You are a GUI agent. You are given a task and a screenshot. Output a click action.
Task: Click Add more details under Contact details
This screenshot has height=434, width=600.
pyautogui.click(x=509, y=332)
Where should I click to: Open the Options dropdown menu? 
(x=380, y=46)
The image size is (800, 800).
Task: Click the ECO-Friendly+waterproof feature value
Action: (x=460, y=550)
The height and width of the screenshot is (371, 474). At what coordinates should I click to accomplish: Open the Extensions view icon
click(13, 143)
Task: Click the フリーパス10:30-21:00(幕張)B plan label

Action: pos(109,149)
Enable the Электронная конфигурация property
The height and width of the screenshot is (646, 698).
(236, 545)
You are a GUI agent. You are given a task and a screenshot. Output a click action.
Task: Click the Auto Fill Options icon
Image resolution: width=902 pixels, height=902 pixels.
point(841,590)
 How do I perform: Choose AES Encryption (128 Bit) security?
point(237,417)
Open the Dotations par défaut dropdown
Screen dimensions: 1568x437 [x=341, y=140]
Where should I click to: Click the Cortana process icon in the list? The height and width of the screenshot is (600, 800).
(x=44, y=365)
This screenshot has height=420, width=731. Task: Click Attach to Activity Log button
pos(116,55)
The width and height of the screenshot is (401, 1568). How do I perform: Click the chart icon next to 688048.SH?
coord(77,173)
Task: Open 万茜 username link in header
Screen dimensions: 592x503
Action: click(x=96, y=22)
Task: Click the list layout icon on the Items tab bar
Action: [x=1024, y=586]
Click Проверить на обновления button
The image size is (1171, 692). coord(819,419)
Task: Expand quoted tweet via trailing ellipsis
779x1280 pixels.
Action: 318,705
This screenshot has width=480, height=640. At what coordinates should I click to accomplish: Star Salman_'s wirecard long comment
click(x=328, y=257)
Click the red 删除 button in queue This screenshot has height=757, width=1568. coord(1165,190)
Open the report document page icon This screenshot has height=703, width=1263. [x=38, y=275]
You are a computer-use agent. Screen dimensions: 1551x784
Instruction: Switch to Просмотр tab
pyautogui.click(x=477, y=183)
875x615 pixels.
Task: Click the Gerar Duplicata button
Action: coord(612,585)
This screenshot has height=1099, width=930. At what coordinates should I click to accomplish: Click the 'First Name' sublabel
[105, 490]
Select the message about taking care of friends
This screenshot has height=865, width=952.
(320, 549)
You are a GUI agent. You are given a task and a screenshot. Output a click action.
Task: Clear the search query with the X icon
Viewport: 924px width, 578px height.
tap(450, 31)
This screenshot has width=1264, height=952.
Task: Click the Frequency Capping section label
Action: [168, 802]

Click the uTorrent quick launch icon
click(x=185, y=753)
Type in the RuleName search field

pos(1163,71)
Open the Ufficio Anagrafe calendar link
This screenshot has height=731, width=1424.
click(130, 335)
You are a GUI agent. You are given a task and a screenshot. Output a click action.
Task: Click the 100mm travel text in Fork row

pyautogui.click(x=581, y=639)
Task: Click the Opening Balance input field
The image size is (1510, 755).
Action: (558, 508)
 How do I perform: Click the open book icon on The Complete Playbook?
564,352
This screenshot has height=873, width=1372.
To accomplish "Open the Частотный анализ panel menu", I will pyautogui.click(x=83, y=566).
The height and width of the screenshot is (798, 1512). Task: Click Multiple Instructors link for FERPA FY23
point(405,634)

_THE PROBLEM_
Repeat each record verbatim.

_ANSWER TO THE PROBLEM_
You are a GUI agent. You are given a task and a screenshot. Output a click action.
Task: Click Add more details under Contact details
This screenshot has height=434, width=600.
pyautogui.click(x=509, y=332)
Where should I click to: Open the Options dropdown menu? 
(x=380, y=46)
The image size is (800, 800).
Task: Click the ECO-Friendly+waterproof feature value
Action: (x=460, y=550)
The height and width of the screenshot is (371, 474). At what coordinates should I click to accomplish: Open the Extensions view icon
click(13, 143)
Task: Click the フリーパス10:30-21:00(幕張)B plan label

Action: pos(109,149)
Enable the Электронная конфигурация property
The height and width of the screenshot is (646, 698).
(236, 545)
You are a GUI agent. You are given a task and a screenshot. Output a click action.
Task: Click the Auto Fill Options icon
Image resolution: width=902 pixels, height=902 pixels.
point(841,590)
 How do I perform: Choose AES Encryption (128 Bit) security?
point(237,417)
Open the Dotations par défaut dropdown
Screen dimensions: 1568x437 [x=341, y=140]
Where should I click to: Click the Cortana process icon in the list? The height and width of the screenshot is (600, 800).
(x=44, y=365)
This screenshot has height=420, width=731. Task: Click Attach to Activity Log button
pos(116,55)
The width and height of the screenshot is (401, 1568). How do I perform: Click the chart icon next to 688048.SH?
coord(77,173)
Task: Open 万茜 username link in header
Screen dimensions: 592x503
Action: click(x=96, y=22)
Task: Click the list layout icon on the Items tab bar
Action: [x=1024, y=586]
Click Проверить на обновления button
The image size is (1171, 692). coord(819,419)
Task: Expand quoted tweet via trailing ellipsis
779x1280 pixels.
Action: 318,705
This screenshot has width=480, height=640. At what coordinates should I click to accomplish: Star Salman_'s wirecard long comment
click(x=328, y=257)
Click the red 删除 button in queue This screenshot has height=757, width=1568. coord(1165,190)
Open the report document page icon This screenshot has height=703, width=1263. [x=38, y=275]
You are a computer-use agent. Screen dimensions: 1551x784
Instruction: Switch to Просмотр tab
pyautogui.click(x=477, y=183)
875x615 pixels.
Task: Click the Gerar Duplicata button
Action: coord(612,585)
This screenshot has height=1099, width=930. At what coordinates should I click to accomplish: Click the 'First Name' sublabel
[105, 490]
Select the message about taking care of friends
This screenshot has height=865, width=952.
(320, 549)
You are a GUI agent. You are given a task and a screenshot. Output a click action.
Task: Clear the search query with the X icon
Viewport: 924px width, 578px height.
tap(450, 31)
This screenshot has width=1264, height=952.
Task: Click the Frequency Capping section label
Action: [168, 802]

Click the uTorrent quick launch icon
click(x=185, y=753)
Type in the RuleName search field

pos(1163,71)
Open the Ufficio Anagrafe calendar link
This screenshot has height=731, width=1424.
click(130, 335)
You are a GUI agent. You are given a task and a screenshot. Output a click action.
Task: Click the 100mm travel text in Fork row

pyautogui.click(x=581, y=639)
Task: Click the Opening Balance input field
The image size is (1510, 755).
Action: (558, 508)
 How do I perform: Click the open book icon on The Complete Playbook?
564,352
This screenshot has height=873, width=1372.
To accomplish "Open the Частотный анализ panel menu", I will pyautogui.click(x=83, y=566).
The height and width of the screenshot is (798, 1512). Task: Click Multiple Instructors link for FERPA FY23
point(405,634)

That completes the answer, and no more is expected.